WHAT YOU ARE ASKED TO DO: If a line in the data holds the string "will", list it.
═════ SOURCE INFORMATION ═════
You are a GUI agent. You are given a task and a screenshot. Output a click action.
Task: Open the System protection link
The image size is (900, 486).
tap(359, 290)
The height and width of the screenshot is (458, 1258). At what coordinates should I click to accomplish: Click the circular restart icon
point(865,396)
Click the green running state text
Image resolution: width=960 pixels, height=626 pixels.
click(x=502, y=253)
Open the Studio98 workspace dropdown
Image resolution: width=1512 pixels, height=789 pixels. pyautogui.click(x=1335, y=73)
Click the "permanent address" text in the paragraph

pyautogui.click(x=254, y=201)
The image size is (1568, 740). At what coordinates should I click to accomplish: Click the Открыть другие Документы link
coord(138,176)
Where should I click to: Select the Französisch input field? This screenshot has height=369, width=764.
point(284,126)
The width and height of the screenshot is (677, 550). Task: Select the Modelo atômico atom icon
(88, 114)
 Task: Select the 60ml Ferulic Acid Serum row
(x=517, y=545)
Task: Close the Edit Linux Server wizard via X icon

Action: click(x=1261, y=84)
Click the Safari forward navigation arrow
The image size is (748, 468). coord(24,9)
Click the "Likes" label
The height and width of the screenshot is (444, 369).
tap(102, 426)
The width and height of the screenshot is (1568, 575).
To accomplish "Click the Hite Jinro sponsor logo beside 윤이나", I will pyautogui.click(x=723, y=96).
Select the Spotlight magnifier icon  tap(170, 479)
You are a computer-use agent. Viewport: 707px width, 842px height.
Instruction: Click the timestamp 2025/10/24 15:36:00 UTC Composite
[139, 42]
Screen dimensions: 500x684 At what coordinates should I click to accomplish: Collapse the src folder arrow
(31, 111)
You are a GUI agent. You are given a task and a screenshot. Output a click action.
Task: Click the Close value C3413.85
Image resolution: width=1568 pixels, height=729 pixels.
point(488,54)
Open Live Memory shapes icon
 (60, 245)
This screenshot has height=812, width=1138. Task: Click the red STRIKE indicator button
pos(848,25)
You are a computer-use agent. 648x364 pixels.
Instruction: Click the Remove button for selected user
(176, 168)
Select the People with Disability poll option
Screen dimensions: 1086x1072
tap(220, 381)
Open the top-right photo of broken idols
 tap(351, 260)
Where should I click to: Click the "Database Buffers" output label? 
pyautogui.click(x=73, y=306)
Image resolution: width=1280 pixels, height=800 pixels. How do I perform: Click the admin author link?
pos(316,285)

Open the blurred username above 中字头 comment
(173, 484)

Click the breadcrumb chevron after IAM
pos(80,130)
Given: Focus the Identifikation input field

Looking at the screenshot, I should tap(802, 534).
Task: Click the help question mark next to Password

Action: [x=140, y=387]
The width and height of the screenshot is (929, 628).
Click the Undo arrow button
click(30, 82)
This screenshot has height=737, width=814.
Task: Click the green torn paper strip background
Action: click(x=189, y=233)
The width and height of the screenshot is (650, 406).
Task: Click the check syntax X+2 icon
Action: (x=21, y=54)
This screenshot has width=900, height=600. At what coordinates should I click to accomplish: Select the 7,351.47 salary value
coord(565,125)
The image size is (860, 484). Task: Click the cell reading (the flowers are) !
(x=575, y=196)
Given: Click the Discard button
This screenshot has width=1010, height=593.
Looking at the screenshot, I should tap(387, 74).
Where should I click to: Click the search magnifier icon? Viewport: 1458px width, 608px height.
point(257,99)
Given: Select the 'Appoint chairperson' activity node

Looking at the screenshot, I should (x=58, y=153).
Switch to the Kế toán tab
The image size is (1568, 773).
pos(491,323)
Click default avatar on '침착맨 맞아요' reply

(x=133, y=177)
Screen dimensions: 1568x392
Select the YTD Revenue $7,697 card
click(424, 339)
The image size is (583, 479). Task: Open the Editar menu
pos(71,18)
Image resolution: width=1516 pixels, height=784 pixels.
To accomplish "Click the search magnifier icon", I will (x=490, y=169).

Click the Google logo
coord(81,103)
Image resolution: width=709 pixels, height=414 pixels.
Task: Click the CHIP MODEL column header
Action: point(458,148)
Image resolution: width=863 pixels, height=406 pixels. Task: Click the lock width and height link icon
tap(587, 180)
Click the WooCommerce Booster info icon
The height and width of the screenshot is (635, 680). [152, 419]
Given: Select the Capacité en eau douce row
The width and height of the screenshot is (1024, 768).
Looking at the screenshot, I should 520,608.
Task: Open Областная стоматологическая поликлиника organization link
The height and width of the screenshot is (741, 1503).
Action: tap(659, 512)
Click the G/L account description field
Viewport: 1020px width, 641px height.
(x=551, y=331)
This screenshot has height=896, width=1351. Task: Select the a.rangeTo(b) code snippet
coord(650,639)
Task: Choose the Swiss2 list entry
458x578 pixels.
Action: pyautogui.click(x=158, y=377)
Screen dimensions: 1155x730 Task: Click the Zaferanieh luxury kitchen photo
═════
SOLUTION FOR THIS EXERCISE:
To accomplish "Click the Hite Jinro sponsor logo beside 윤이나", I will pyautogui.click(x=723, y=96).
To accomplish "Click the search magnifier icon", I will (x=490, y=169).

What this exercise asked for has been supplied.